OP's headlight house for the bulb already melted. So it is permanently damaged. An independent place can replace it especially if they are willing to work with a used part from a pick and pull. My stealership charges $550 for replacing my headlight housing for my 2016 chevrolet because an inspection fee is added. So that's not the place to go.

>tupperware
It is a violation at that point. That isn't a DOT approved housing. It also won't feature the prisms used to evenly distribute the light.

This is why I'm glad new york has yearly inspections, to keep obviously unsafe cars off the road. they're not expensive and they reduce risk for people who are shit about car maintenance.

>he doesnt want to drive a shitbox that leaks every fluid imaginable that he picked up for 200$ around and fuck shit up all day

Just buy them you weirdo. I have no airbags and this only cost me 50 bux.

NJSA Sec. 39:8-9. Enforcement; violations, penalties
>a. The enforcement of this chapter shall be vested in the director and the police or peace officers of any municipality, any county or the State.
>b. An owner or lessee who:
>[...]
>c. A person who fraudulently obtains a certificate of approval, rejection sticker or waiver certificate, or displays or has in his possession a fictitious, altered, or stolen certificate of approval, rejection sticker or waiver certificate shall be subject to a fine of $500 for each such certificate or sticker.


That actually got upped to $1,000 in 2012 by the state legislature, and now a subsequent offense can carry up to 90 days of jail time.

These are just unissued.
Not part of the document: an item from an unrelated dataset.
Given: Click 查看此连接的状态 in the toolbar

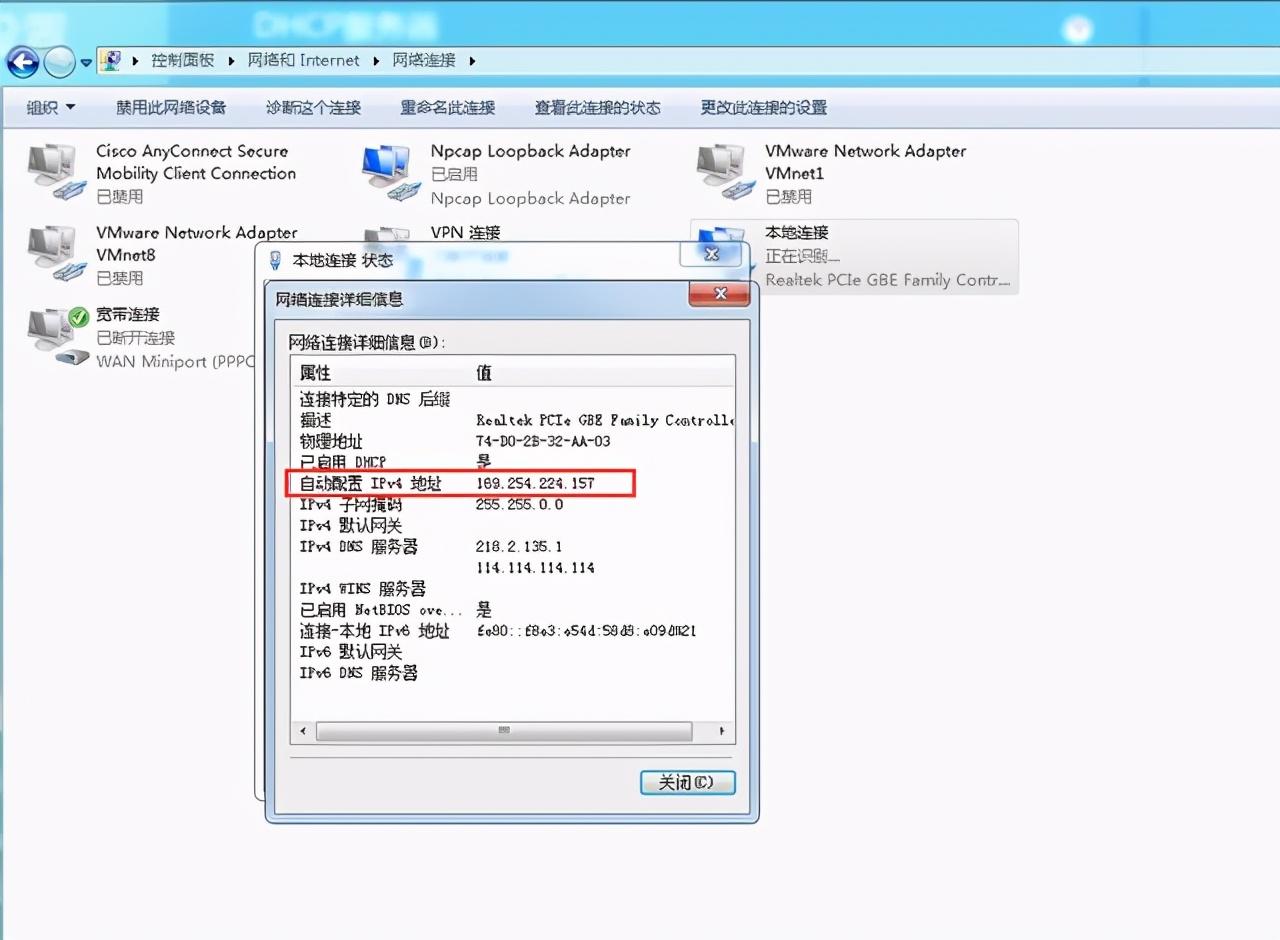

It's impossible to get caught.

Ha. People like you are why they are putting automatic license plate recogntion cameras on cop cars.
>cop sits on the side of the road eating a donut
>you pass
>camera scans your plate, looks up in database, sees no valid inspection
>disco lights
>$500 ticket without trying

They also have serial numbers that a cop could look up while passing (much less likely to get caught then the above, but still possible).

>Inspections

here
If you don't realize how easy it is for a cop to patrol a parking lot with ALPR:
youtube.com/watch?v=VvFLZmVuqbw

It's actually a major civil liberties concern, since traffic data of passing cars is often stored indefinitely in an indexed DB, but catching morons like you (non-revoked plate, no current inspection) is prime territory for these types of systems paying for themselves.